Saved data entries:
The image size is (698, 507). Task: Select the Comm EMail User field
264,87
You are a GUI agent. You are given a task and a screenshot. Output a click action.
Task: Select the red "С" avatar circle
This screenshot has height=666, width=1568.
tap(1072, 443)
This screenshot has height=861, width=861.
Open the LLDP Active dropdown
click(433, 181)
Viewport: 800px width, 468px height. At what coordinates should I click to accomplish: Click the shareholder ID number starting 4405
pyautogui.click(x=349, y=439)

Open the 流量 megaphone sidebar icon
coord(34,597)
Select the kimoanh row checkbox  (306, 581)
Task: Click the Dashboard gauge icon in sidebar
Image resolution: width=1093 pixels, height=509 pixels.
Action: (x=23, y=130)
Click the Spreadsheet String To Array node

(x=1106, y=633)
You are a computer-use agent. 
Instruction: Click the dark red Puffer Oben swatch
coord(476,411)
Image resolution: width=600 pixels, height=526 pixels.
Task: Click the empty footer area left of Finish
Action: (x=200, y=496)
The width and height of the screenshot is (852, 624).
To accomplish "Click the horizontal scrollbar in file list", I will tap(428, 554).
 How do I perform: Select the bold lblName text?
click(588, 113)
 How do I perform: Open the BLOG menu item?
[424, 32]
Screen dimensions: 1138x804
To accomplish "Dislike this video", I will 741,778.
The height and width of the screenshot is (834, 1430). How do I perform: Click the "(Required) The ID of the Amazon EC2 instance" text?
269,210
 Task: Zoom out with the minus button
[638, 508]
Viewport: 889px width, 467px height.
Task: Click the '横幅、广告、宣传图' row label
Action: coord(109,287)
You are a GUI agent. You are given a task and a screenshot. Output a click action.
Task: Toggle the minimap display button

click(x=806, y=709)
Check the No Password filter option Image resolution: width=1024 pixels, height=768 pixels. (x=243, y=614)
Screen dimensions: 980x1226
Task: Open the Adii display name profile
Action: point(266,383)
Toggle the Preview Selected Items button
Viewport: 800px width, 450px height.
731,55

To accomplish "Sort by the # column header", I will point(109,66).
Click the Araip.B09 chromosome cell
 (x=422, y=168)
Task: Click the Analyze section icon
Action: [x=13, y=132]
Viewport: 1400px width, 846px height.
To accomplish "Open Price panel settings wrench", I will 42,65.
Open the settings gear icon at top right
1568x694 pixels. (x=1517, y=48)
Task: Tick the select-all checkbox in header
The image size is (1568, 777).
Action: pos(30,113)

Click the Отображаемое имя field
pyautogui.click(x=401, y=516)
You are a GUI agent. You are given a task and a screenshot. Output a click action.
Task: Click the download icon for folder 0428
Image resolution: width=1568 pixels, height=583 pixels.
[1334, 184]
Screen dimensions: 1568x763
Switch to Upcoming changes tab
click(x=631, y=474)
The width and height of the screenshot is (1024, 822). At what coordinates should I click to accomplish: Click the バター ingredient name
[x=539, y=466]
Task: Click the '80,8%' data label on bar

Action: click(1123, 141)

ACTIVITY: Count the lines in the records above that contain "will", please, and give the number without any other words.

TASK SOLUTION: 4